GIUSQUIAMO (dal lat. Hyoscyamus, e questo dal gr. ὑοσκύαμος, da ὕς "porco" e κύαμος "fava")
Genere di piante della famiglia Solanacee (Linneo, 1737) con 11 specie che vivono in Europa, Asia e Africa settentrionale. La più importante è il Hyoscyamus niger L. (volg. giusquiamo nero; fr. Jusquiame noire; sp. beleño negro; ted. Bilsenkraut; ingl. nenbane), pianta annua o bienne a fusto erbaceo, coperta di peli biancastri; le foglie basali sono leggermente picciolate, le caulinari sessili, semiamplessicauli, alterne, ovalitriangolari acute, con grandi dentature quasi regolari; la parte superiore del fusto è ramificata e le foglie digradano nelle brattee che accompagnano i fiori. Questi sono pentameri, lievemente zigomorfi, con corolla a lobi ottusi di color giallo pallido con eleganti reticolature violacee; l'interno del tubo corollino è violaceo assai intenso. Il frutto è una pisside, accompagnata dal calice persistente e accresciuto. Da tutte le sue parti emana odore acre e sgradevole. È pianta comune in Europa, Asia occidentale e Africa settentrionale, da poco introdotta in America; in Italia è frequente nei luoghi incolti, pingui, nei ruderati fino alla regione submontana. Si coltiva in Inghilterra, Germania, Francia nella sua forma bienne. Questa pianta, descritta da Plinio e da Dioscoride, era fino da allora adoperata per usi medicinali (v. appresso). La droga è costituita dalle foglie, e si preferiscono quelle della forma bienne raccolte prima della fioritura; in altri paesi s'usano anche i semi.

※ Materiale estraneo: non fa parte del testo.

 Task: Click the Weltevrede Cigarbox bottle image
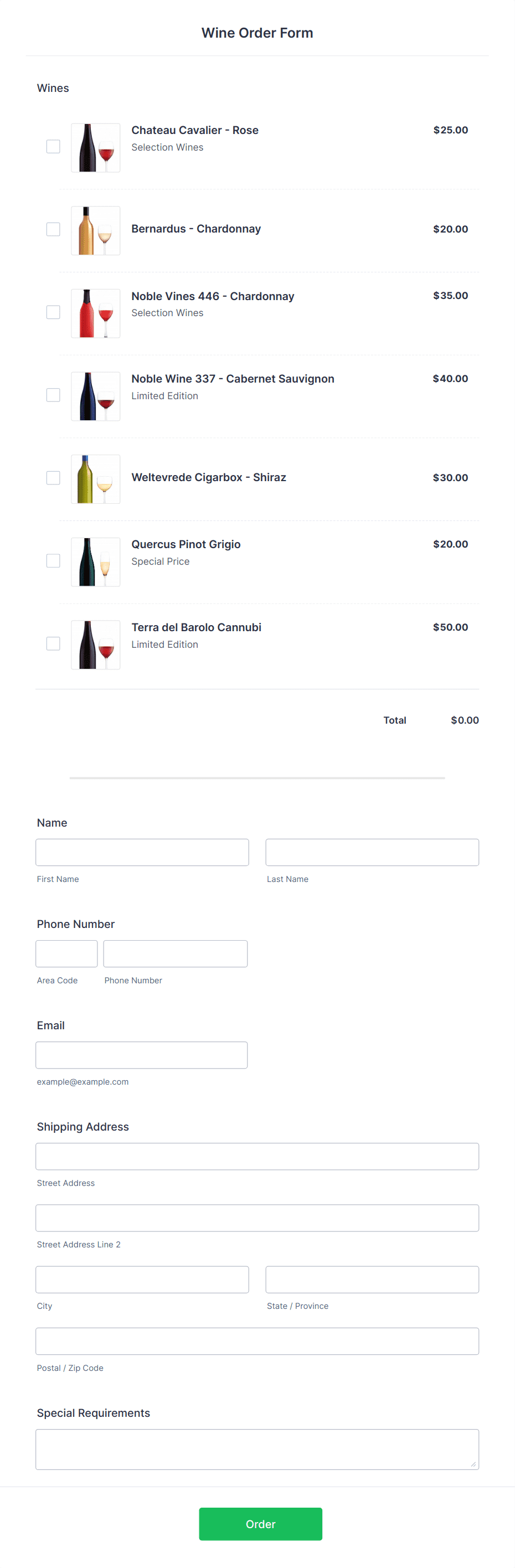coord(95,478)
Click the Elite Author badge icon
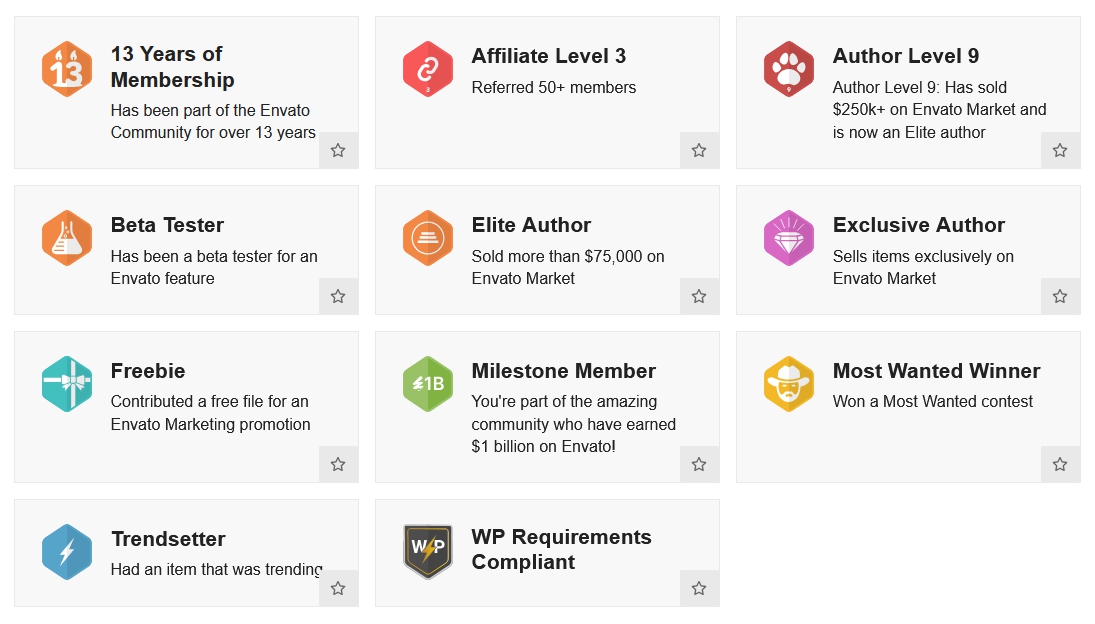1095x624 pixels. 428,238
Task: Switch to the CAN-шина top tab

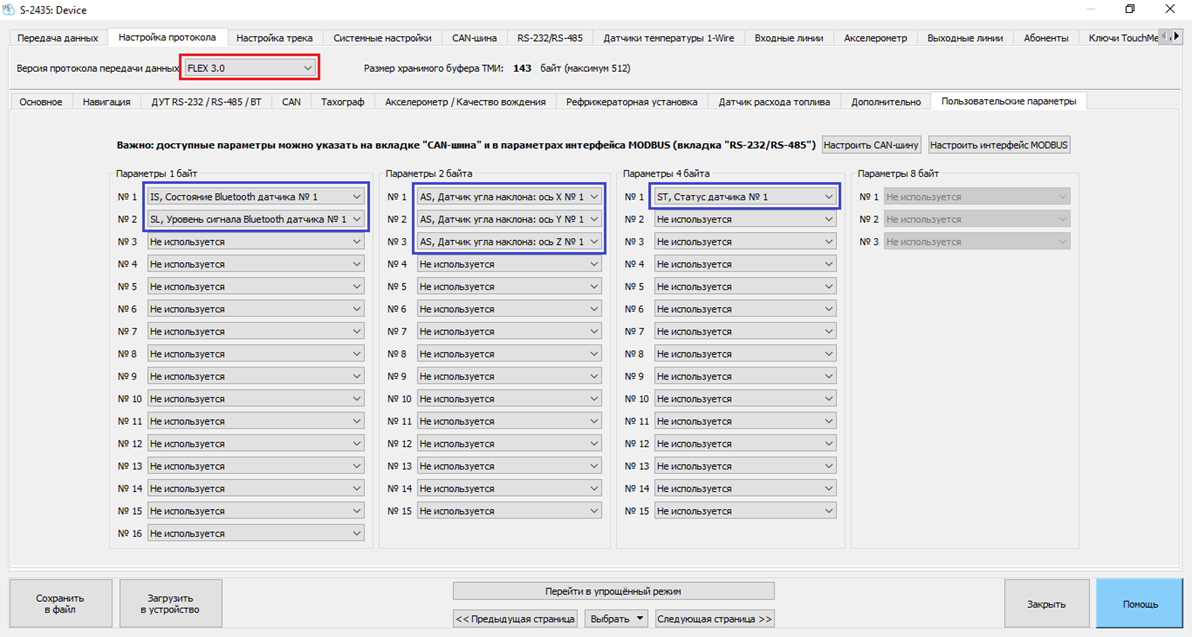Action: click(x=474, y=38)
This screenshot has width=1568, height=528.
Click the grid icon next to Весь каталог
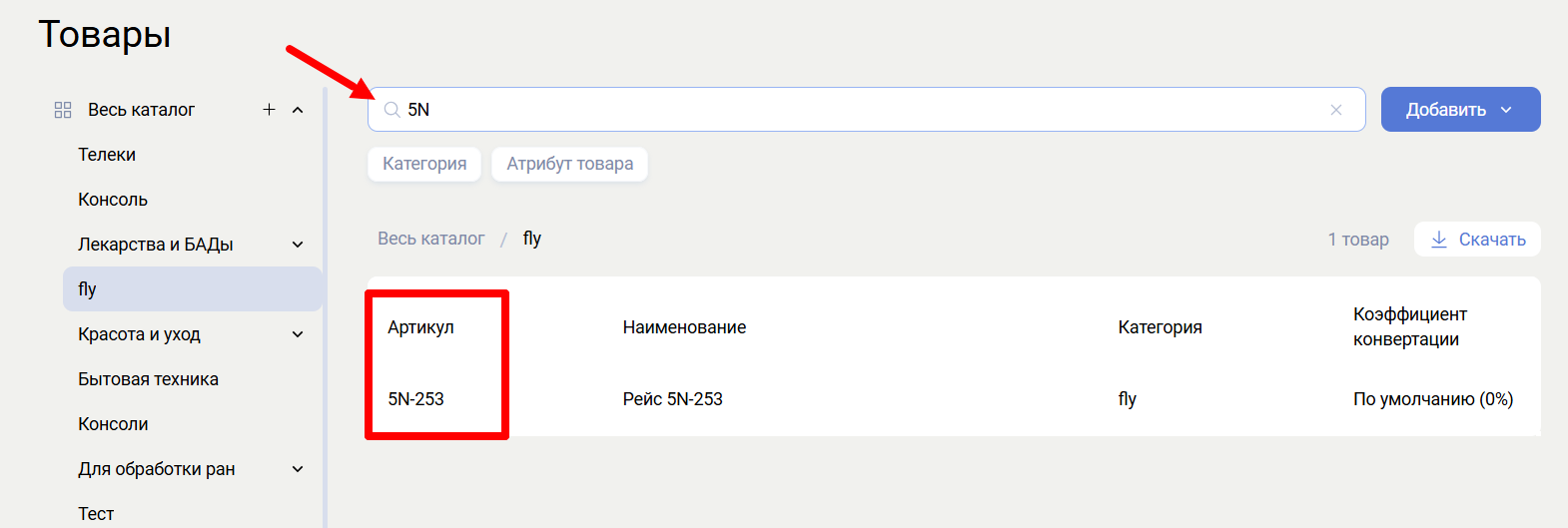coord(63,110)
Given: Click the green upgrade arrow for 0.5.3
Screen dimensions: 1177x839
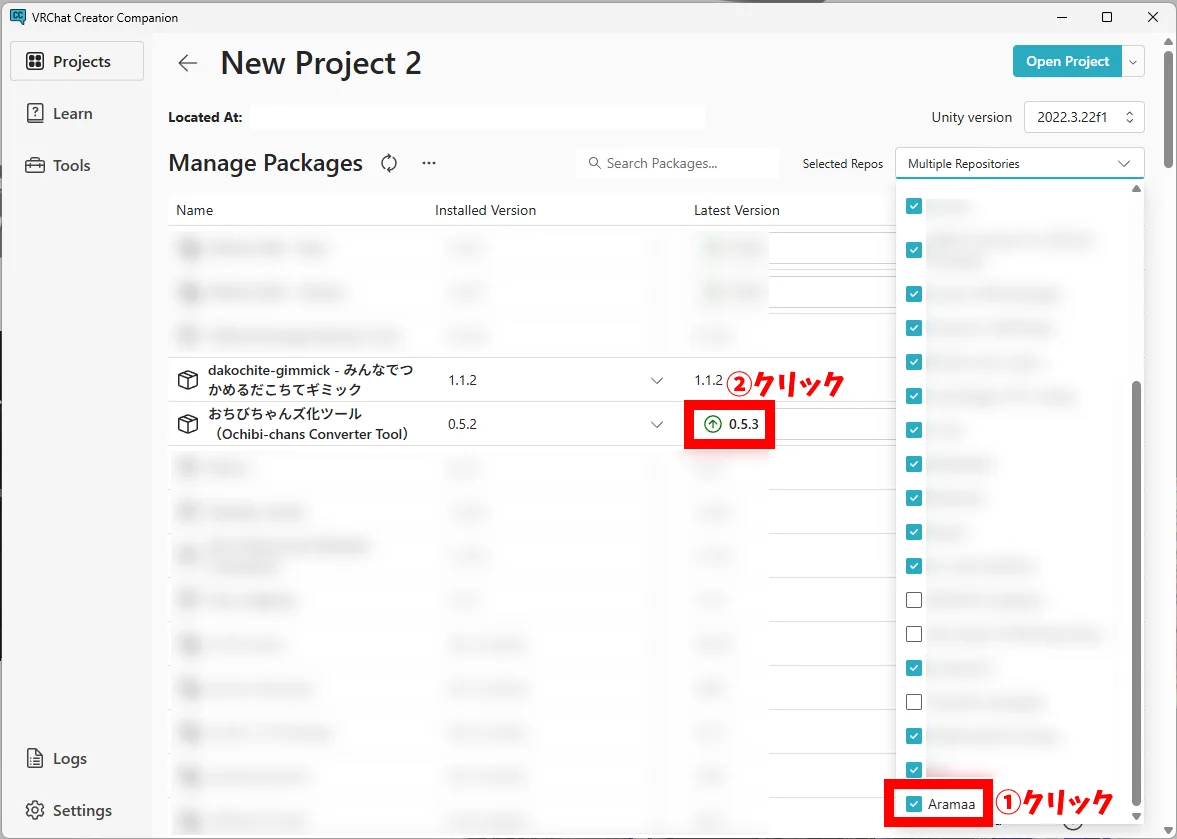Looking at the screenshot, I should [713, 424].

Altre specie sono lo Hyoscyamus muticus L., che vive in Egitto, in Persia, in India, e lo Hyoscyamus albus L. dell'Europa meridionale, che ha foglie picciolate e fiori gialli col fondo verde o porporino, mai venati. Nella regione sahariana e quindi anche nella Libia meridionale vive lo Hyoscyamus falezlez Coss., pianta velenosissima per l'uomo, il cavallo, l'asino e il cane, mentre i ruminanti la mangiano impunemente e ne ingrassano. È usata nella medicina popolare dei Tuareg; con essa, mescolata agli alimenti, venne distrutta la spedizione del colonnello P.-F.-X. Flatters (v.).

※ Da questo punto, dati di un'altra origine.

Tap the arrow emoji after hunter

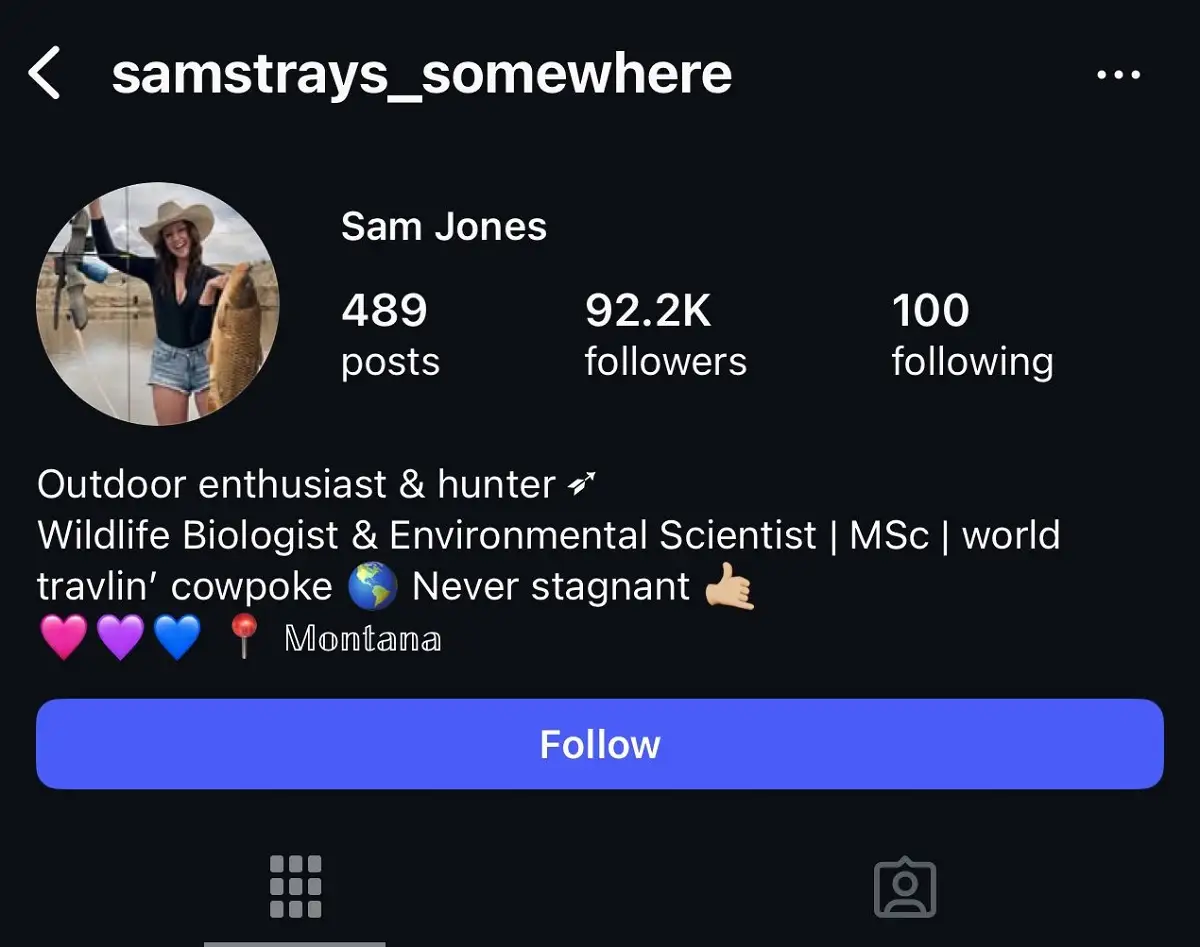pyautogui.click(x=580, y=484)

Farmacologia. - Mentre dalla belladonna s'ha, per effetto dell'estrazione, un miscuglio otticamente inattivo di l- e di d- iosciamina (atropina), dal giusquiamo s'ottiene quasi esclusivamente l-iosciamina. Il giusquiamo agisce, in complesso, come l'atropina: i fenomeni d'intossicazione sono gli stessi e gli erbivori presentano di fronte a questo alcaloide la stessa relativa immunità. Sulle terminazioni del vago nel cuore, sulle terminazioni ghiandolari e sull'iride la iosciamina levogira agisce però con intensità doppia di quella dell'atropina (A. R. Cushny), mentre la iosciamina destrogira è quasi inattiva. Da osservazioni cliniche risulterebbe che a piccole dosi, frequentemente ripetute, il giusquiamo predispone al sonno senza produrre acceleramento del polso, senza diminuire le secrezioni, senza provocare stitichezza. Usato nelle nevralgie, a dosi più forti farebbe dormire, ma pare che il sonno sia la conseguenza della cessazione dei dolori, anziché l'effetto diretto dell'azione medicamentosa. In terapia le foglie di giusquiamo sono raccomandate come lenitivo in forma di cataplasmi con farina di lino; si fumano sotto forma di sigarette contro l'asma, s'adoperano in polvere come ipnotico. L'olio di giusquiamo è usato contro i dolori. Più frequentemente s'usano l'estratto e la tintura. La Farmacopea italiana (1929) registra le foglie di giusquiamo, o giusquiamo nero, o iosciamo (hyoscyami folia), l'estratto (extractum hyoscyami); l'olio (oleum hyoscyami infusum); la tintura (tinctura hyoscyami).